Всесоюзную спортивную балу в Эшере, известную всем нашим чемпионам, проектировал Заур Аршба, строил Рафаил Аршба, а заведует ею бывший боксер Эрик Аршба.

И такая «семейственность» всюду.

Алексей Аршба, сражаясь в Севастополе, добыл 28 «языков» и погиб в разведке. Через 20 лет после войны нашли фотографию Алексея, молодого, улыбающегося, в бескозырке и бушлате, с пулеметными лентами крест-накрест на груди, и показали его старой матери Маруше Аршба. Местный фотограф запечатлел миг этой встречи. Морщинистое лицо старой абхазки невозмутимо, а в глазах боль…

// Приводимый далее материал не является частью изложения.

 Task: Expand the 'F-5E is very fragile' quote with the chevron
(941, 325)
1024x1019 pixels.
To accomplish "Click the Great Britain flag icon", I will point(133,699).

Сухумские Аршба ведут счет фамильным заслугам. Но жестоко ошибется тот, кто подумает, что Аршба — чисто городское племя, возросшее в сени жестяных и мохнатых пальм сухумского прибрежного бульвара.

Все абхазы — исконные деревенские жители. Лишь в последние полвека они хлынули в города. Но так уж повелось — никогда ни один из них не обрывает связей с деревней и родом своим. Он помнит наперечет сотни и сотни родственников и выполняет по отношению к ним определенные обязанности.

В этом краю круглый год светит солнце, земля щедра на плоды, а люди гостеприимны и доброжелательны. Поговорить здесь любят. И в городе, и в деревне. И говорят интересно, с живописными подробностями, умело плетя сюжетную канву. Не был исключением и мой новый друг, историк, предложивший мне поехать в горы и посмотреть на Аршба.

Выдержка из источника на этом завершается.